#### [Exercise]
Type out the stretch of the software defined radio passage from "It’s no surprise, then, that" through "are implemented digitally.".

### Page extract

Wireless standards continue to evolve: adaptive modulation and coding, space-time coding and beam forming are, for example, designed to help satisfy the need for higher data rates. The events of 9/11 demonstrated the compelling need for communications systems interoperability and compatibility.
It’s no surprise, then, that software defines radio is capturing so much attention. Because traditional radio implementations are hardwired, they lack flexibility and ease of use – in effect, requiring a complete system redesign each time a new radio application challenge has to be met. Software defined radio (SDR) thus represents a complete paradigm shift: it replaces fixed, application-specific hardware with flexible, reconfigurable hardware that can be reprogrammed in order to deliver the required functionality, thus offering a degree of capability and flexibility that were previously not achievable. Software defined radio also represents a paradigm shift in that it moves radio applications from the analog domain to a domain where the majority of functions are implemented digitally.

######
### Supplied data

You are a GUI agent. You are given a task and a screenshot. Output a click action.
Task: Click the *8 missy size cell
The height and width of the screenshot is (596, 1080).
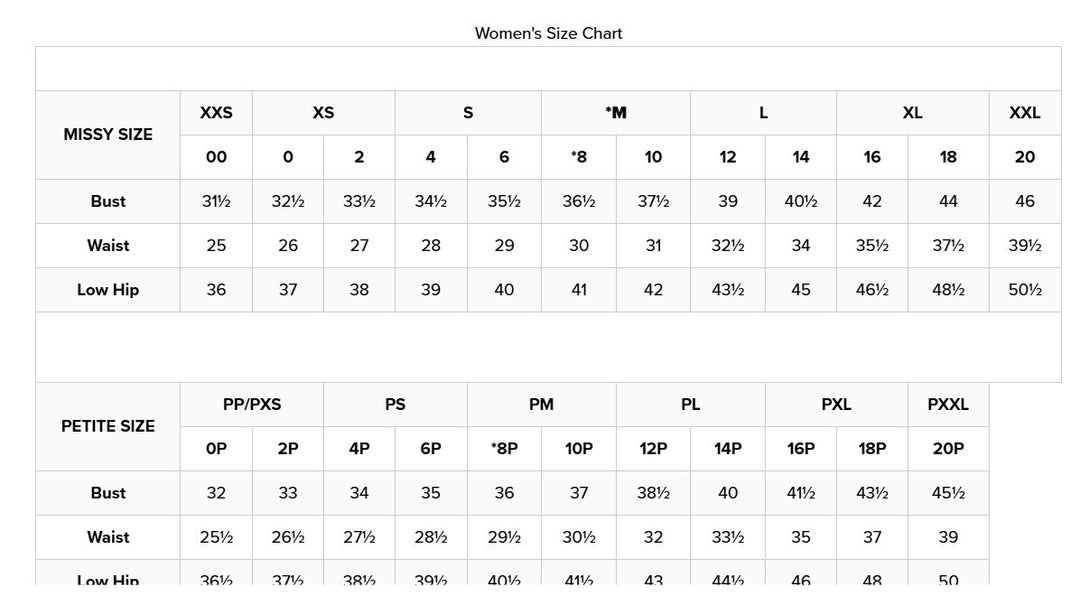click(579, 157)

######

#### [Expected output]
It’s no surprise, then, that software defines radio is capturing so much attention. Because traditional radio implementations are hardwired, they lack flexibility and ease of use – in effect, requiring a complete system redesign each time a new radio application challenge has to be met. Software defined radio (SDR) thus represents a complete paradigm shift: it replaces fixed, application-specific hardware with flexible, reconfigurable hardware that can be reprogrammed in order to deliver the required functionality, thus offering a degree of capability and flexibility that were previously not achievable. Software defined radio also represents a paradigm shift in that it moves radio applications from the analog domain to a domain where the majority of functions are implemented digitally.